16 Il fallait ensuite que ce corps, mon corps, incarne le poids du patriarcat. Sur des aiguilles enfoncées sous ma peau à la hauteur de mes seins, je suspendais deux lourdes poupées monstrueuses, hyper sexuées, l’une mâle et l’autre femelle. Une autre aiguille, sur la peau du ventre, servait à suspendre un gros char de guerre en métal, un jouet d’enfant. Toutes ces actions étaient exécutées très lentement, avec des gestes précis, en lien avec le texte : ce rituel calme, lent, contrastait avec la vitesse et l’hystérie de la voix et lorsque après avoir décrit la fin du monde patriarcal et capitaliste, Solanas écrit l’arrivée de ces mutantes que sont les SCUM, le rituel se transformait en une danse, une sorte de transe : le corps, lourd du poids de ces poupées genrées, de cette machine de guerre, se mettait à danser et dans cette danse envoyait promener ces éléments de la société patriarcale : le corps lourd et entravé se transformait en un corps vigoureux, libre, « débarrassé des convenances ». Le poids des poupées tenant sur ces aiguilles était douloureux, la danse avec ces poids l’était encore plus et, l’adrénaline montant, quelque chose sortait de moi à chaque fois, une sorte de sauvagerie triomphante qui était, du moins c’était mon pari, en accord avec la sauvagerie du texte.

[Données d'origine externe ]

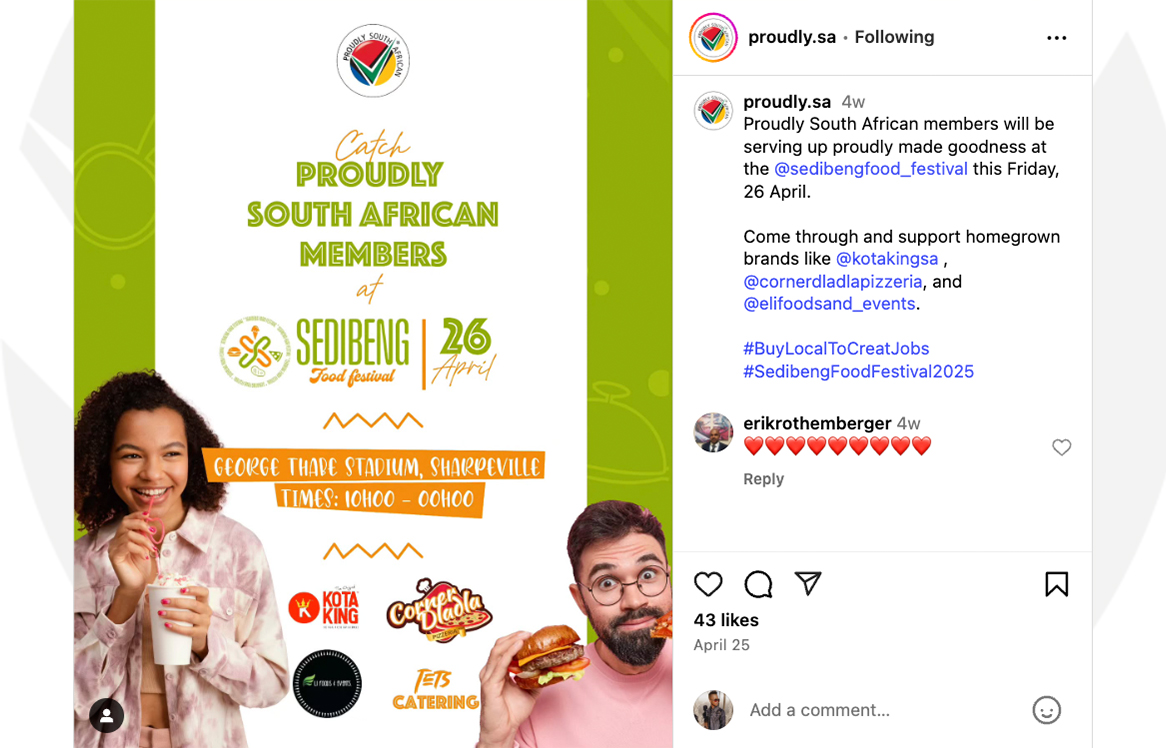The image size is (1166, 748).
Task: Open erikrothemberger's profile avatar
Action: coord(713,433)
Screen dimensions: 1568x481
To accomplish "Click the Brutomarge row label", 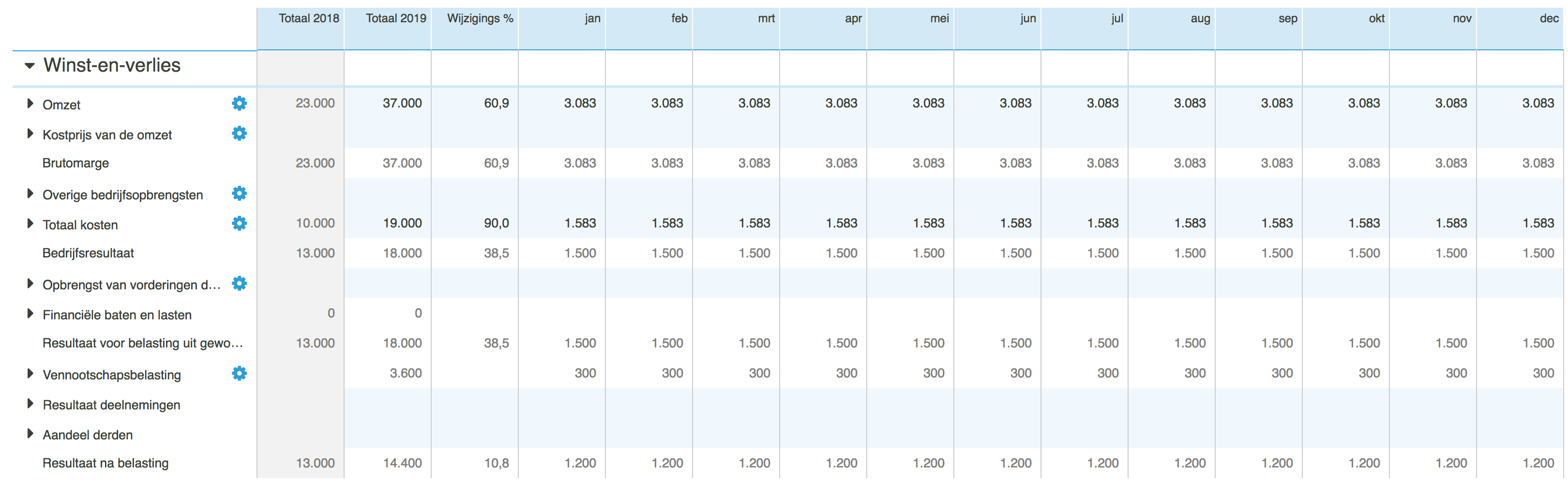I will coord(75,163).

17 Mon corps se métamorphosait, devant les spectateurs, en un corps mutant, sauvage, libre, parfois grotesque, la douleur servant là à incarner tout en le symbolisant le poids du patriarcat sur le corps des femmes, puis la libération de ce corps.
18 J’ai eu la chance de donner cette performance plusieurs fois, dont une au Festival des films de femmes de Créteil, lors d’une soirée sur le féminisme avec, en deuxième partie, le documentaire de Virginie Despentes Mutantes, qui part des performances et films du mouvement pro-sexe des années 1980 aux états-Unis jusqu’aux productions et performances queer contemporaines. Le texte de Valerie Solanas, dans cette soirée, était comme un diamant brut, il résonnait tel un cri libertaire, un absolu féministe, en contraste total avec l’évocation du féminisme néolibéral dont parlait le film, qui se jouait des codes du capitalisme patriarcal pour pouvoir s’en émanciper.
19 Ma mère n’est pas venue voir la performance. Née en 1936, elle a toujours été, s’est toujours affirmée féministe. Mère de quatre enfants et professeur de français, elle n’a jamais arrêté de travailler. Me donner ce texte à moi, sa fille aînée, était comme une passation, et je l’ai pris comme tel. La radicalité de cette performance, en particulier sur la nudité et le rapport à la douleur, a fait que je ne lui ai pas proposé de venir. Je crois qu’elle ne l’aurait pas supporté. Cette performance lui est dédiée.